All, I'm attempting to 'force' RQ workers to perform concurrently using supervisord. My setup supervisord setup seems to work fine, as rq-dashboard is showing 3 workers, 3 PID's and 3 queue (one for each worker/PID). Supervisord setup is as follows (showing only worker 1 setup, 2 more workers are defined below this one):
[program:rqworker1]
command = rqworker 1
process_name = rqworker1-%(process_num)s
numprocs = 1
user = username
autostart = True
stdout_logfile=/tmp/rqworker1.log
stdout_logfile_maxbytes=50MB
The issue is when I send 3 jobs concurrently, the total time to run is x3 that of a single task (namely, total time is linear with number of tasks, this scales to x4,x5, etc..). It seems no concurrency is available. I also implemented a primitive load-balancing by sending new jobs to the queue with minimum started+queued jobs, that works fine (jobs are observed to be spread evenly among queues).
Why would this setup not allow concurrency?
Any considerations regarding the setup i'm missing?
Note that rq-gevent-worker package (which worked great earlier w.r.t. concurrency/RQ) is no longer available as I migrated to PY3 and gevent itself is not yet supported on PY3. But this gives my a clue that concurrency is possible.
Modifying my comment from above into an answer...
Using supervisord
to run multiple rqworker
processes in parallel is an intended pattern in python-rq
, so don't be concerned that you're "forcing" it. You actually have the right idea.
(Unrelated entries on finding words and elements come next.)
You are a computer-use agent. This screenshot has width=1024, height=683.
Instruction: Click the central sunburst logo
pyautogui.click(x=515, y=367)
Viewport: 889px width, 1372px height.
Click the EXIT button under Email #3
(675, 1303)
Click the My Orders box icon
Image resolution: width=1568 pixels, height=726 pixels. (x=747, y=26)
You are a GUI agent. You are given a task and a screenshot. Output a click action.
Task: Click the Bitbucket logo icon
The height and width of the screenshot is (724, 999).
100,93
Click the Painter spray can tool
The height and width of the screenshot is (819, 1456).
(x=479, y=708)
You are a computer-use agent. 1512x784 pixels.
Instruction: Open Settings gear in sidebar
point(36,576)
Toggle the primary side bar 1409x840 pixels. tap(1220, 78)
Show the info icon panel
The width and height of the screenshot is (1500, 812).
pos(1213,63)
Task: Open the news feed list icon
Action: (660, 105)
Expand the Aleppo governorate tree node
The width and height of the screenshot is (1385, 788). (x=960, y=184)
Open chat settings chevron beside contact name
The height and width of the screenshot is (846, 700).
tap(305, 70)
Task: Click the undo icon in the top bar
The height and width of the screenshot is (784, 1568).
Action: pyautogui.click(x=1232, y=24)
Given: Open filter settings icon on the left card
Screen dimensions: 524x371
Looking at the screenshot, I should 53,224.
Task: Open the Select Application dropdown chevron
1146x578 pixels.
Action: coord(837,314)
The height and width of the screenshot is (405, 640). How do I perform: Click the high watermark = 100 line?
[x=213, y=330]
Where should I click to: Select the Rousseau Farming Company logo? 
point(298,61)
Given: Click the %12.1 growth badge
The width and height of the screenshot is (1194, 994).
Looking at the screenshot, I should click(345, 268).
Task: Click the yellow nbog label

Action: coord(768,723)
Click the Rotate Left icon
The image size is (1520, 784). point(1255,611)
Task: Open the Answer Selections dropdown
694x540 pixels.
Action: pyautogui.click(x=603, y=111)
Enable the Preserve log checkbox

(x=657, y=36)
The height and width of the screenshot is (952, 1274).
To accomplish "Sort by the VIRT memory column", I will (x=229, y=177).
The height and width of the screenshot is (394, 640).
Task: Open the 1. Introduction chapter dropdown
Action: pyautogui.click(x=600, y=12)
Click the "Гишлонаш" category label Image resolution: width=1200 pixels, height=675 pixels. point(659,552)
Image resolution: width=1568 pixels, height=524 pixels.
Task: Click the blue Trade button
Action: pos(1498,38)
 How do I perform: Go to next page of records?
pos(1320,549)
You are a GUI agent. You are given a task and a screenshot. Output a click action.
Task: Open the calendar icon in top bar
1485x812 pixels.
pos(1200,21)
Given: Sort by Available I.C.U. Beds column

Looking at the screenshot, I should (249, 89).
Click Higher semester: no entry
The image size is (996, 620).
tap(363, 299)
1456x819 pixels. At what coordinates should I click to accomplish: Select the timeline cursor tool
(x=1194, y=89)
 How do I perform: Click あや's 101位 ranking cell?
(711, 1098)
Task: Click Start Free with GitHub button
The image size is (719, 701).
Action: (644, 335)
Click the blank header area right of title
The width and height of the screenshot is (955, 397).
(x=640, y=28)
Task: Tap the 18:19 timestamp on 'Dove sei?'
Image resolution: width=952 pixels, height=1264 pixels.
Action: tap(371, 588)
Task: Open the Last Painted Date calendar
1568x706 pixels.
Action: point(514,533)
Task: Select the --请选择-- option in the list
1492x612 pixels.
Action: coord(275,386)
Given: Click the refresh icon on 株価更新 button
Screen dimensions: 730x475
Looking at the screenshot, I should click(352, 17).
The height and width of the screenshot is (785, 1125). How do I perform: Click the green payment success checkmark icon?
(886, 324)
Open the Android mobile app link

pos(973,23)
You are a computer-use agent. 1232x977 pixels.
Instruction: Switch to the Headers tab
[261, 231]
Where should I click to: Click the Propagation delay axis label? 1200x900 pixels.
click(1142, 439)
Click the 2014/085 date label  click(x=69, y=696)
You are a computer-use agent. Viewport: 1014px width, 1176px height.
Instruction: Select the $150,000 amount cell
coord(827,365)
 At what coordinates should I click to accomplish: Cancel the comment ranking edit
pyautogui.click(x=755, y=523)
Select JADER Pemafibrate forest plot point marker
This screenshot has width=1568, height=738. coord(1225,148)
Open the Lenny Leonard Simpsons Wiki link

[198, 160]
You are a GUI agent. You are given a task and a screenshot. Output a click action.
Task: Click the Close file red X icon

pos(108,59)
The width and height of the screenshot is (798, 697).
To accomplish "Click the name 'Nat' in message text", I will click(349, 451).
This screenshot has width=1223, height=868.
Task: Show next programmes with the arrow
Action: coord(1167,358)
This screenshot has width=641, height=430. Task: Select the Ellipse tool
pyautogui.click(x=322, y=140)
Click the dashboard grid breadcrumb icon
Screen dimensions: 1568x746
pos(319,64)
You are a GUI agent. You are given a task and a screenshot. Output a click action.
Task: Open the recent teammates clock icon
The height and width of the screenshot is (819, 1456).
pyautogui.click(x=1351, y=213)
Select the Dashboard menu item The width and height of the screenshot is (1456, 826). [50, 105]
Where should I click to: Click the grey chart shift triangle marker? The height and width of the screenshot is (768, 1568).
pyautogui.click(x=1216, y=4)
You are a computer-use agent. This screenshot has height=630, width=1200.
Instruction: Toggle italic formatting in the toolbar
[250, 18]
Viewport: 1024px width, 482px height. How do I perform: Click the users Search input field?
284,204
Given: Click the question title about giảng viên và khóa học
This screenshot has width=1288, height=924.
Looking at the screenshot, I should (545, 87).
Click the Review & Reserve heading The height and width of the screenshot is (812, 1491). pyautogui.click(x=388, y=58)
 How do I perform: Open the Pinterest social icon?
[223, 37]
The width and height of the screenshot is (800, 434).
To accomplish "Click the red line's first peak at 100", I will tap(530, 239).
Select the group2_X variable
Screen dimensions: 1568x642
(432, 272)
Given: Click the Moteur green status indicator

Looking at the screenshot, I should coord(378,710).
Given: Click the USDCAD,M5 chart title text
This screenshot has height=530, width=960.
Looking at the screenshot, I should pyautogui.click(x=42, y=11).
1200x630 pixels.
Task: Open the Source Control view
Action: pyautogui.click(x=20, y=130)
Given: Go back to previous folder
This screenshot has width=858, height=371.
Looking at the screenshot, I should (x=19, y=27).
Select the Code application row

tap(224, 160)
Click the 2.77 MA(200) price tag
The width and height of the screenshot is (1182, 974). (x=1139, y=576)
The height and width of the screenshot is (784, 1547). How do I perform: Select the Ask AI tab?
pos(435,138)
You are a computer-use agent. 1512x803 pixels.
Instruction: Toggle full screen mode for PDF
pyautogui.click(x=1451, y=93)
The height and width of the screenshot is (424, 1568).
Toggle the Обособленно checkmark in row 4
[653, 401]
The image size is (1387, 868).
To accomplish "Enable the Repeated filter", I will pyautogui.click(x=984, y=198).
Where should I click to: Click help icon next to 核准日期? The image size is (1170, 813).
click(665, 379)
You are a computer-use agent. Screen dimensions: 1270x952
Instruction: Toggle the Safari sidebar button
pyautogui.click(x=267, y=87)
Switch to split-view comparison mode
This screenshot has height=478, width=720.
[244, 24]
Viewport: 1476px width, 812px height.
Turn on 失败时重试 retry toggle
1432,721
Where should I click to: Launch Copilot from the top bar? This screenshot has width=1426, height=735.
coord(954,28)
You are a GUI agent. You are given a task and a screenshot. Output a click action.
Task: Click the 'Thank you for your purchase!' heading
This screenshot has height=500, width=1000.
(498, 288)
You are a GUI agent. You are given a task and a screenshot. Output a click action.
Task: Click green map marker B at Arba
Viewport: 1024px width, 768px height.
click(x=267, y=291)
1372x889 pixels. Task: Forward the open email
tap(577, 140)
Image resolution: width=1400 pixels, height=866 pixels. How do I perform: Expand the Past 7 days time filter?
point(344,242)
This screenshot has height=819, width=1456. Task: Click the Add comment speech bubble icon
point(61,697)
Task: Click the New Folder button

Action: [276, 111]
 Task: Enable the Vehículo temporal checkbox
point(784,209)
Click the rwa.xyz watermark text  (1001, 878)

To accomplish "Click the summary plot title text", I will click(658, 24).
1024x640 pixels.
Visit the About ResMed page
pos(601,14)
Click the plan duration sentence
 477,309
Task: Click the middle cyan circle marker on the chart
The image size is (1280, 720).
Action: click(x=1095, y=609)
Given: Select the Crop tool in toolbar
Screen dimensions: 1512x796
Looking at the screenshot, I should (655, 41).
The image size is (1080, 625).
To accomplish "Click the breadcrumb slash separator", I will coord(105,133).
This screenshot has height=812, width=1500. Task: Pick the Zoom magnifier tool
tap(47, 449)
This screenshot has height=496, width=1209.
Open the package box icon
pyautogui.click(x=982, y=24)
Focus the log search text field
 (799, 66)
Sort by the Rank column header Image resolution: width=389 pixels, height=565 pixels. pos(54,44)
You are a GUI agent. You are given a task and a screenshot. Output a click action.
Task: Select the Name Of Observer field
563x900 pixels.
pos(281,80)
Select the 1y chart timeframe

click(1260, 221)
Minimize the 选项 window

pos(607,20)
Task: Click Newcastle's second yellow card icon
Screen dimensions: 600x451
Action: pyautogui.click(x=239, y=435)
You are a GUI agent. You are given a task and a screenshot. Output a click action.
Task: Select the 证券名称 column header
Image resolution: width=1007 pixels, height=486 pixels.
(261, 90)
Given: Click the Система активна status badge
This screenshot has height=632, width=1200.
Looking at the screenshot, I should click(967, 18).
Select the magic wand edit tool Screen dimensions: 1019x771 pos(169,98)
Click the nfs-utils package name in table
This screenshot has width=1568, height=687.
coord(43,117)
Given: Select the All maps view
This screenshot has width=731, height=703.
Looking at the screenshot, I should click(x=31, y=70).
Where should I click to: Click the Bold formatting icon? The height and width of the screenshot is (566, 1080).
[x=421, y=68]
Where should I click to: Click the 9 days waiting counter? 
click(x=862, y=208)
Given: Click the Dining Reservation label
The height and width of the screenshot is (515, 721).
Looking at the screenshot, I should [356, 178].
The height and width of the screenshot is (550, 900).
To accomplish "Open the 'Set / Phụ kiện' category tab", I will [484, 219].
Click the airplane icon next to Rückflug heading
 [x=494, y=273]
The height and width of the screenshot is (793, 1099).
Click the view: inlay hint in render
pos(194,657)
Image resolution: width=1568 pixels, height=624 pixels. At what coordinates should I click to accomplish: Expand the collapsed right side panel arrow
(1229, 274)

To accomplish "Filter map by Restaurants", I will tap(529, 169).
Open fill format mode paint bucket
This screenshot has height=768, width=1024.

On the other hand, writing your own load balancing algorithm is an anti-pattern: that's exactly what python-rq
does for you.
If you want to split up work between three workers, then they should all listen to the same queue. Try removing two of your supervisor config blocks, and in the one block that remains, change numprocs
to 3
. If you submit three jobs rapidly to that queue, you should see three workers executing concurrently.